ComScore has data out on the US phone market and Asymco breaks them down, including this great chart at right on the evolution of the US phone platform install base.
It highlights a few key points, some of which are already known, but some of which don't get talked about enough:
- The Blue Ocean is still HUGE. For all that we (justifiably, more on which below) talk about who among Apple, Google, RIM, Microsoft et al. is winning in smartphones, the biggest opportunity remains the Blue Ocean of getting smartphones in the hands of non-smartphone users. (This is true of the US, but also very true of developing markets where the shift to mobile is enormous.)
- In turn, this means the game is far from over. Given that most of the market is still a blue ocean, the opportunity for newcomers is great. Particularly for platforms with lots of resources and distribution, i.e. the Microsoft-Nokia duo.
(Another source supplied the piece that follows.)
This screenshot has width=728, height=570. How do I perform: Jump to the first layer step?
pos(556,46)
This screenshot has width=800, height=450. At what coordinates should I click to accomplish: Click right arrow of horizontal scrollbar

- Holy cow, Android! With all these caveats out of the way—the other thing that jumps out is how big and how fast growing Android is. Google's open-source, broad distribution strategy is textbook disruptive innovation, and at least so far, seems to be working just like it should: i.e., it is eating the market.
- Yes, Apple should be worried; but no, it's not over, far from it. First of all, Apple is huge and still growing very nicely. Second of all, because the mobile wars are platform wars, smartphone marketshare undercounts iOS marketshare because of the enormous successes of the iPad and iPod Touch, which aren't phones but are still mobile iOS devices.